━━━━━ STORED DATA ━━━━━

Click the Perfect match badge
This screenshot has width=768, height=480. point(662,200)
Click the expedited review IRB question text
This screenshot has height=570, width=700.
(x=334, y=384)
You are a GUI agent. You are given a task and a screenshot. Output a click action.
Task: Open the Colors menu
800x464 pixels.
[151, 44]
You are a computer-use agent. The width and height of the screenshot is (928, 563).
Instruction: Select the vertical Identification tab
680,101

━━━━━
━━━━━ STORED DATA ━━━━━

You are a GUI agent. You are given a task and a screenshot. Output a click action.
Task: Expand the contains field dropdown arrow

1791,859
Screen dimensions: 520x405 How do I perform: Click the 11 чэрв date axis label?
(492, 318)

━━━━━
━━━━━ STORED DATA ━━━━━

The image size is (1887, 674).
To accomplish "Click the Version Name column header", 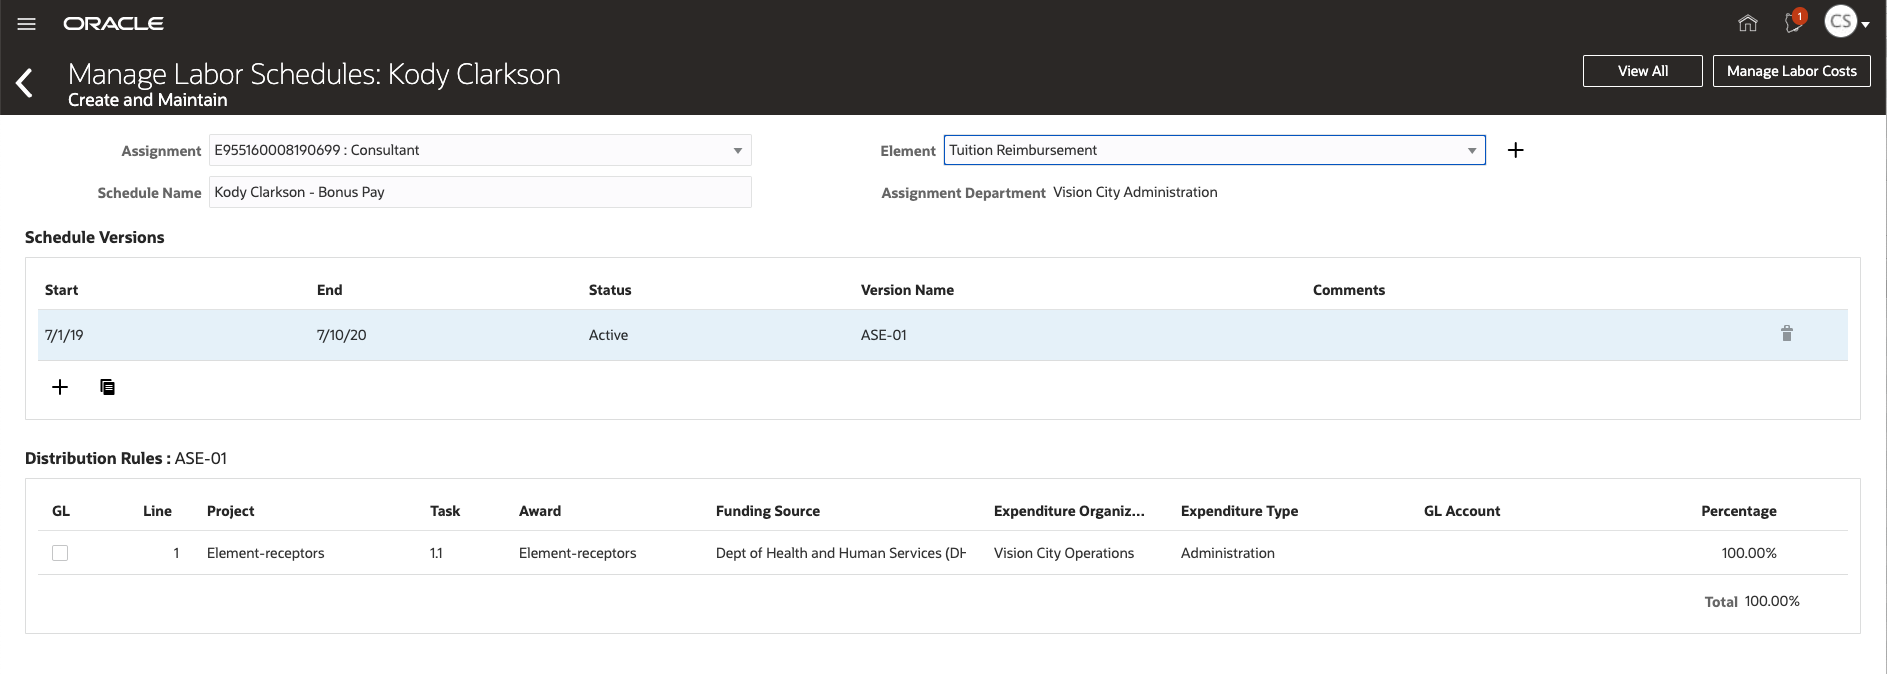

━━━━━

» WHAT YOU NEED TO DO
Leave the pictures out, and transcribe exactly the lines above starting at the one that contains "The image size is (1887, 674)." and ending at the one that contains "the Version Name".

» REPLY
The image size is (1887, 674).
To accomplish "Click the Version Name column header", 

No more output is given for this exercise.